Thursday, June 20, 2019

This syndicate of discontent

From Castles of Steel by Robert K. Massie. Page 173.
Jingoistic nationalism in Britain in the early weeks of the Great War resulted in the smashing of windows of shops owned by German immigrants, the stoning of dachshunds, and public insulting of people with foreign names. Hysteria fanned by the popular press left no one immune. Violet Asquith, the prime minister’s daughter, was asked “whether it was true that my father drank the kaiser’s health after dinner.” In this predjudiced context, the holding of the navy’s highest post by a German-born prince at the beginning of a war with Germany became a focus of grievance. Louis was called a Germhun, a term coined by Horatio Bottomley. There were rumors that the First Sea Lord was secretly dealing with the Germans, that he had deliberately engineered the loss of the three armored cruisers, and that he had been imprisoned in the Tower on the orders of the king. Stories about Prince Louis reached the Naval School at Osborne, where his thirteen-year-old son, Louis (known as Dickie), was a cadet. “The latest rumor . . . here,” he wrote to his mother, Princess Victoria, is “that Papa has turned out to be a German spy and has been discreetly marched off to the Tower where he is guarded by Beefeaters. Apparently the rumor started . . . by the fact that an admiral has been recalled from the Mediterranean to find out about the Goeben and Breslau escaping.

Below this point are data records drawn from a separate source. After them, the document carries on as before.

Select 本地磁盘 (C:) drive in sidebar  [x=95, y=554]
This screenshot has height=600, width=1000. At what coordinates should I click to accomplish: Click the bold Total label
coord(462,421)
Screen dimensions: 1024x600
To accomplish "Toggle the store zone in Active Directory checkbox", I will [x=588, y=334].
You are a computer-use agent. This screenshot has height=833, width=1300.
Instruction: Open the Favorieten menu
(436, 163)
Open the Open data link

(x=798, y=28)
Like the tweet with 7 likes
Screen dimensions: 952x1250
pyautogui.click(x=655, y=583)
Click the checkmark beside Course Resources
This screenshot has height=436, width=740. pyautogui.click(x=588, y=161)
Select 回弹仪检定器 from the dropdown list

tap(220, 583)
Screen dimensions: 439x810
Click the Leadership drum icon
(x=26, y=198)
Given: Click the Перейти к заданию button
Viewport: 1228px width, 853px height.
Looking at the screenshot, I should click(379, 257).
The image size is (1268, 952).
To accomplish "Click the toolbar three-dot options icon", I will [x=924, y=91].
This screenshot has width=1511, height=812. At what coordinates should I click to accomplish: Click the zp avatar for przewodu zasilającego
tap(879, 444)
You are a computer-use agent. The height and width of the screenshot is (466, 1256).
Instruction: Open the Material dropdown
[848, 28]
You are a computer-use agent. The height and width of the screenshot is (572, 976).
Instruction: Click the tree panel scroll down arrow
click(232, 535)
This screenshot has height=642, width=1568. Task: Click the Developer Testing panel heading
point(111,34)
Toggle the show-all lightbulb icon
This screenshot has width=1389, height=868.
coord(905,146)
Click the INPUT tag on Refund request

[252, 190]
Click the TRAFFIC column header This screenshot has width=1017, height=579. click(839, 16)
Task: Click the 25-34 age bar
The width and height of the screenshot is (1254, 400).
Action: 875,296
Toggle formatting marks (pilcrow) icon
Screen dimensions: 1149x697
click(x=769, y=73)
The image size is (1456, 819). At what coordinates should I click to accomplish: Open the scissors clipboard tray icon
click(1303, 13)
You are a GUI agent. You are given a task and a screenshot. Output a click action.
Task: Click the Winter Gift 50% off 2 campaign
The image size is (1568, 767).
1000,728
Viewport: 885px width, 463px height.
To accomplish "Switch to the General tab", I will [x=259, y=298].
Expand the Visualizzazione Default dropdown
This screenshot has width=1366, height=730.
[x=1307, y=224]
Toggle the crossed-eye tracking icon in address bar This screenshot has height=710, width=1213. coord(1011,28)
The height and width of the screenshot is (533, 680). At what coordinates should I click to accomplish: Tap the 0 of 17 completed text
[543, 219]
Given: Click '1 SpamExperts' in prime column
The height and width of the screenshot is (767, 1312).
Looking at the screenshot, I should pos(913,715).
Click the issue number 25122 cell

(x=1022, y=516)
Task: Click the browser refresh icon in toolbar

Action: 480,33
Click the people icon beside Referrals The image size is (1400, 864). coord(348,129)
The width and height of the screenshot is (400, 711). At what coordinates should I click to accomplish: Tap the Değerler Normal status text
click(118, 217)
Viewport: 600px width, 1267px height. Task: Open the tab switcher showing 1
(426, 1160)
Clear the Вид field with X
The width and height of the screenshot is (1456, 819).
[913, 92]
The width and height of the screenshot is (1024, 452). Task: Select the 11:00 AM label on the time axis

People apparently think he let the German cruiser escape as he was a spy or an agent. . . . I got rather a rotten time of it for about three days as little fools . . . insisted on calling me a German spy and kept on heckling me.”

Rumors of this kind reverberated not just among the boys at Osborne but in Belgravia drawing rooms and the clubs of St. James, where Louis’s old enemies, a group of elderly retired admirals, gathered. This “syndicate of discontent,” as Fisher called it, had always been envious of Battenberg’s relations with the court and hostile to his advancement to the navy’s highest post. The most bigoted was Beresford, enraged that Fisher, a middle-class nobody, and now Louis, a German prince, had both become First Sea Lord, an office he never had reached. At one point in his vendetta, Beresford wrote an article belittling Louis’s record as a naval officer and demanding that he be expelled from the navy because of his German birth. He sent this to the editor of every London newspaper, asking that it be published anonymously. No one agreed.